**Data listing**
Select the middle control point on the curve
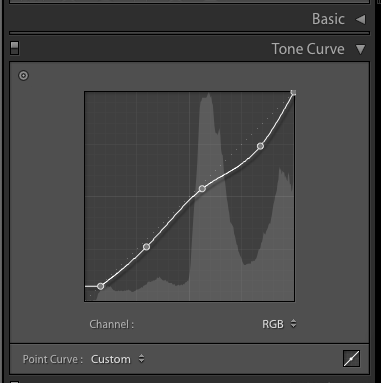The image size is (381, 383). (x=202, y=189)
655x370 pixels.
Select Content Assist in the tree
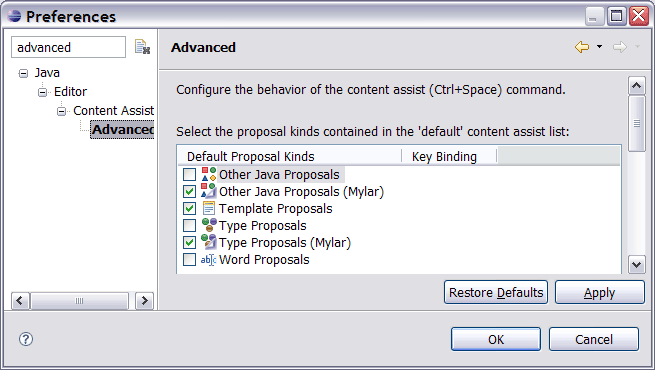click(114, 111)

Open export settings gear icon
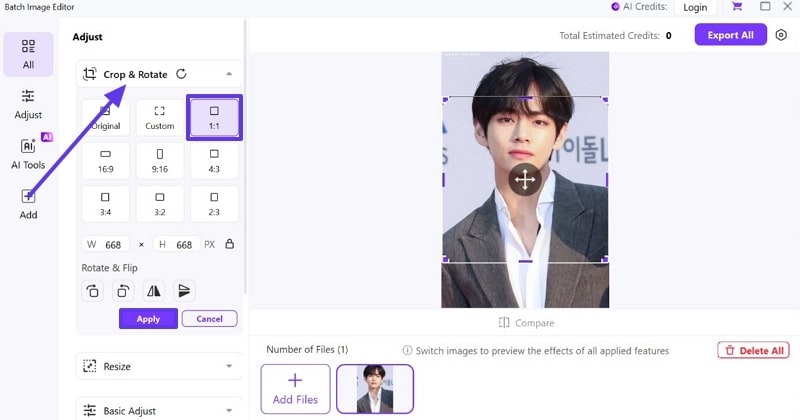(781, 35)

**Problem statement**
Starting at the line that contains "655x370 pixels.", write out every line through the end of the entries above exactly, and omit the pictures.

**Answer for this exercise**
655x370 pixels.
Select Content Assist in the tree
click(114, 111)

Open export settings gear icon
(781, 35)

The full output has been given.